§ Task directions: Take the data below and copy exactly the lines starting at the one with "Instruction: Expand the" and finishing at the one with "You are a computer-use agent. The image", both included.

[Stored items from a collection]
◇ ◇ ◇ ◇

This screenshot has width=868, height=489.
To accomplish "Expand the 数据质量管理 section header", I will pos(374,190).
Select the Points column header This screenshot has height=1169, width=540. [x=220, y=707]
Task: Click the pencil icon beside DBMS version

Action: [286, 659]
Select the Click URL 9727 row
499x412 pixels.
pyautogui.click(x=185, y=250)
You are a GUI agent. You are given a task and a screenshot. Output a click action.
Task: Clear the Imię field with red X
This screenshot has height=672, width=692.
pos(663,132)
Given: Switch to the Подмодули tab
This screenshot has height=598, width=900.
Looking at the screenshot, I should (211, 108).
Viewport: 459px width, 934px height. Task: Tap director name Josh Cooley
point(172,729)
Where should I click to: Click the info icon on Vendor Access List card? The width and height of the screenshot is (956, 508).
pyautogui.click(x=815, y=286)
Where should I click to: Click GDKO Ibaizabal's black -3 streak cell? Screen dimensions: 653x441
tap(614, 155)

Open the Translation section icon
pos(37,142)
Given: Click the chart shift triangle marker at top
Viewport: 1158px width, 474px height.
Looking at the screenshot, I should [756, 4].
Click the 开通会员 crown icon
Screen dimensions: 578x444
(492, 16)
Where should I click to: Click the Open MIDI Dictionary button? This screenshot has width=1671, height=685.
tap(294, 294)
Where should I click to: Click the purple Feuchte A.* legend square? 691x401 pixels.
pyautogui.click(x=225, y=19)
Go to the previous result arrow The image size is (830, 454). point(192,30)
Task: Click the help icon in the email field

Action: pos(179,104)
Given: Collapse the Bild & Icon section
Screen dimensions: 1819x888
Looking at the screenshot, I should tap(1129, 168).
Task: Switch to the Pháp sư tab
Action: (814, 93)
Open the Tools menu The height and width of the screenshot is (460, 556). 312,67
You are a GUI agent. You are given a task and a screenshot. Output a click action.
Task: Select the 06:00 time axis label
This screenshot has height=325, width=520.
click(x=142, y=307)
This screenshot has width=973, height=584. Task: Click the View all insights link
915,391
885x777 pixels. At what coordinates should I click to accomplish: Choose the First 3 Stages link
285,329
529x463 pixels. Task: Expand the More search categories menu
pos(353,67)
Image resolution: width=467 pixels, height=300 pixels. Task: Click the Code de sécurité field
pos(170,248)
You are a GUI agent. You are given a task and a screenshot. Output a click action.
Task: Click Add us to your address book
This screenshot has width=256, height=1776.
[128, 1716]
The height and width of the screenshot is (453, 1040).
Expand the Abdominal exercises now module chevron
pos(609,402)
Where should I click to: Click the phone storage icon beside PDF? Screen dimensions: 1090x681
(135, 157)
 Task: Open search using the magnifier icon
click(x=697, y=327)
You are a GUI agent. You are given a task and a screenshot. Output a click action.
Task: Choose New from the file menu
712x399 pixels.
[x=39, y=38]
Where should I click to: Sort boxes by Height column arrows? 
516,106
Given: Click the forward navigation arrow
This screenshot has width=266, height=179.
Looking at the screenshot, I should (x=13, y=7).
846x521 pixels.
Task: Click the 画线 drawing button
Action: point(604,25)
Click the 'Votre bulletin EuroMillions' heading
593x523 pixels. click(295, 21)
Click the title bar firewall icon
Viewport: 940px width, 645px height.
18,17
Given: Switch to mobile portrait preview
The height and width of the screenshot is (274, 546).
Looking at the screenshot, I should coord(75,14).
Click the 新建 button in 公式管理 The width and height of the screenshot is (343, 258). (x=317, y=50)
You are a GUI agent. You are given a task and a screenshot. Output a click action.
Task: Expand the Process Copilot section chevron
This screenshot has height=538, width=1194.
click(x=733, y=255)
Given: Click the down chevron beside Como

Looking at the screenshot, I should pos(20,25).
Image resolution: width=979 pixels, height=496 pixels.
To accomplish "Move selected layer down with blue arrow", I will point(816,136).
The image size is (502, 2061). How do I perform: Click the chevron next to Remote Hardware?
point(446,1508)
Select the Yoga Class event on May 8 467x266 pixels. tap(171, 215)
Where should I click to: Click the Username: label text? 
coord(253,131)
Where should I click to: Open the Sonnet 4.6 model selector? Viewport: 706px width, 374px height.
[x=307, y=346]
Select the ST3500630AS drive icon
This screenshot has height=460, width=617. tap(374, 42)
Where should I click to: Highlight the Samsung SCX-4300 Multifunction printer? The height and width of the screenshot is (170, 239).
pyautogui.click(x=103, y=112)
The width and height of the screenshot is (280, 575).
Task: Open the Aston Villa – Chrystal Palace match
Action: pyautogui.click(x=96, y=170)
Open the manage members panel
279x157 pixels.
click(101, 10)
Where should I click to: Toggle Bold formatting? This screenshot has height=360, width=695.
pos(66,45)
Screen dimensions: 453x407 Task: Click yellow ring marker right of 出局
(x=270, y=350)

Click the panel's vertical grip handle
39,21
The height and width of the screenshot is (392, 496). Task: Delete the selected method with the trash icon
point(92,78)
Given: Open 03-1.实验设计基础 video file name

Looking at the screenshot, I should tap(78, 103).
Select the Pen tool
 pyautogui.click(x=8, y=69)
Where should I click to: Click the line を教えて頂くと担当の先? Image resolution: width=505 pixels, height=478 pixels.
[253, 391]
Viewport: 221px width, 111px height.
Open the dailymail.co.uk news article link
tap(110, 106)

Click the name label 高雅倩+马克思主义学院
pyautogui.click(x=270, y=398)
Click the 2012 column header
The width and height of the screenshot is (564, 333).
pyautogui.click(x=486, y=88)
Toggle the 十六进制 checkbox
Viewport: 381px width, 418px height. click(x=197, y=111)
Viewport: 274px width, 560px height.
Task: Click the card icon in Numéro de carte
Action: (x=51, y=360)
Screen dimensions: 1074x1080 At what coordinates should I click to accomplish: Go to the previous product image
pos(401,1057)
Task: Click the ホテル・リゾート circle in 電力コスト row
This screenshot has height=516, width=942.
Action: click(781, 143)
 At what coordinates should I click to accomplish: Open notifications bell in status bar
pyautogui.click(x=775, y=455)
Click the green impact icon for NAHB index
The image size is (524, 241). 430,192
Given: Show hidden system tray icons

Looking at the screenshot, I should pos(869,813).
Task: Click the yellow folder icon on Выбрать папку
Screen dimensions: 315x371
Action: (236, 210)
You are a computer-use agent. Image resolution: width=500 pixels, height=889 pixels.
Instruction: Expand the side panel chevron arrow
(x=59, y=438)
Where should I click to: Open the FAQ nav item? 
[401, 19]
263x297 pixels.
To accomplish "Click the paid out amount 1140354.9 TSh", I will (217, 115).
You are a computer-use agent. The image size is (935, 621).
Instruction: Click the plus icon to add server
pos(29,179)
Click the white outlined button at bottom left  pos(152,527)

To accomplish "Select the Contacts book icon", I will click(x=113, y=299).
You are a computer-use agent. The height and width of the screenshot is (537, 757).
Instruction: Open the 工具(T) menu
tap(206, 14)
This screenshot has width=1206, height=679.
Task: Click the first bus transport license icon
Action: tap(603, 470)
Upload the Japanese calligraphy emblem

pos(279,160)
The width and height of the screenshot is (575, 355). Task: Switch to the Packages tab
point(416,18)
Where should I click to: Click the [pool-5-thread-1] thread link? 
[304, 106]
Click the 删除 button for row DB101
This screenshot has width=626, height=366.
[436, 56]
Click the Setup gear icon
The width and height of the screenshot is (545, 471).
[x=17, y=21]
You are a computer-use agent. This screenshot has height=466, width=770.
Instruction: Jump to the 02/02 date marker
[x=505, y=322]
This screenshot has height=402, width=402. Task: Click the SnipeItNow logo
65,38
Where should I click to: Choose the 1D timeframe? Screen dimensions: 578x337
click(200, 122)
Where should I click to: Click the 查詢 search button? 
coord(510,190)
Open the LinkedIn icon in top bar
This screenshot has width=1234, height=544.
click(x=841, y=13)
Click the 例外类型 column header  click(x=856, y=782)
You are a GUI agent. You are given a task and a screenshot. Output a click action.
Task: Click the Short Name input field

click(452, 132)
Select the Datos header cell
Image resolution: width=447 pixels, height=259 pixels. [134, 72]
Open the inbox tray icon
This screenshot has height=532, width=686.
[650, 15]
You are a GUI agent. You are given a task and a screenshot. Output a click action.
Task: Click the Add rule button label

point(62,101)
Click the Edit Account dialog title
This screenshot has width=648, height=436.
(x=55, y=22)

◇ ◇ ◇ ◇

§ Response to this exercise:
Instruction: Expand the side panel chevron arrow
(x=59, y=438)
Where should I click to: Open the FAQ nav item? 
[401, 19]
263x297 pixels.
To accomplish "Click the paid out amount 1140354.9 TSh", I will (217, 115).
You are a computer-use agent. The image size is (935, 621).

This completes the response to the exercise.